• EXERCISE GOAL
Look through the records below for the line with "jrpg (88, 1894)". Return that line and each one after it up to and including the line with "netorare (474, 1894)", exactly.

• DATA

---

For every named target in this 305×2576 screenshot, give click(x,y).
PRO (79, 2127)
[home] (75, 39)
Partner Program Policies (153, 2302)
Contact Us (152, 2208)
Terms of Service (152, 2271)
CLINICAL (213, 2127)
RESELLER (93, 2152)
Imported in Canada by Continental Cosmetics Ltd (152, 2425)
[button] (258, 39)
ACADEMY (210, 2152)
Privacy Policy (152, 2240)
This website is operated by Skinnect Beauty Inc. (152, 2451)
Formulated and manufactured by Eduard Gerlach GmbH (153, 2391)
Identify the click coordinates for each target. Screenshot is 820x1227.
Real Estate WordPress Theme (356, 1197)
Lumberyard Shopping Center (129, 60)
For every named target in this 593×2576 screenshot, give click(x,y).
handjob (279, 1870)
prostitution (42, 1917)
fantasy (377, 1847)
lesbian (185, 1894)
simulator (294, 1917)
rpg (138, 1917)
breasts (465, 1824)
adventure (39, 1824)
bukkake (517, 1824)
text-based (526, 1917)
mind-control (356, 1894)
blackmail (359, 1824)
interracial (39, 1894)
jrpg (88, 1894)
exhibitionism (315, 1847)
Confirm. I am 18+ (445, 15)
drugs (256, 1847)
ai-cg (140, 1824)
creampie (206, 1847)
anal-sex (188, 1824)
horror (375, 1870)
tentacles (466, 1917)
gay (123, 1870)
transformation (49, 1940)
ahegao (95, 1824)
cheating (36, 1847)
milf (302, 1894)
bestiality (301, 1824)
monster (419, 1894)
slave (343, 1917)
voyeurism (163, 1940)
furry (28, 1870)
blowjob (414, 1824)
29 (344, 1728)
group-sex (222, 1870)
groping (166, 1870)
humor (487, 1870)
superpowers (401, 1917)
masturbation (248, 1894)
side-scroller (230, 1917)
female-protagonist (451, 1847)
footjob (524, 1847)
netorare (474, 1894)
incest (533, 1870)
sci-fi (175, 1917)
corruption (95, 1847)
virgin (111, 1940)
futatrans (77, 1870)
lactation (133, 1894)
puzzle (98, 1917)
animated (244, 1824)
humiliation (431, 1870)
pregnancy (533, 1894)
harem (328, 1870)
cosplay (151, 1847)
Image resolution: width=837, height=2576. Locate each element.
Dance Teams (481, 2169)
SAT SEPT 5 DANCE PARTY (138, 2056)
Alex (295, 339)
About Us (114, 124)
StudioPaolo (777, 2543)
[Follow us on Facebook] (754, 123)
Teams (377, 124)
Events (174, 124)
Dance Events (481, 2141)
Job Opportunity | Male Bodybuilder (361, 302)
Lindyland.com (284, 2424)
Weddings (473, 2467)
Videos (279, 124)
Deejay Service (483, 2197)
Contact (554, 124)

---

• ANSWER TO THE EXERCISE
jrpg (88, 1894)
exhibitionism (315, 1847)
Confirm. I am 18+ (445, 15)
drugs (256, 1847)
ai-cg (140, 1824)
creampie (206, 1847)
anal-sex (188, 1824)
horror (375, 1870)
tentacles (466, 1917)
gay (123, 1870)
transformation (49, 1940)
ahegao (95, 1824)
cheating (36, 1847)
milf (302, 1894)
bestiality (301, 1824)
monster (419, 1894)
slave (343, 1917)
voyeurism (163, 1940)
furry (28, 1870)
blowjob (414, 1824)
29 (344, 1728)
group-sex (222, 1870)
groping (166, 1870)
humor (487, 1870)
superpowers (401, 1917)
masturbation (248, 1894)
side-scroller (230, 1917)
female-protagonist (451, 1847)
footjob (524, 1847)
netorare (474, 1894)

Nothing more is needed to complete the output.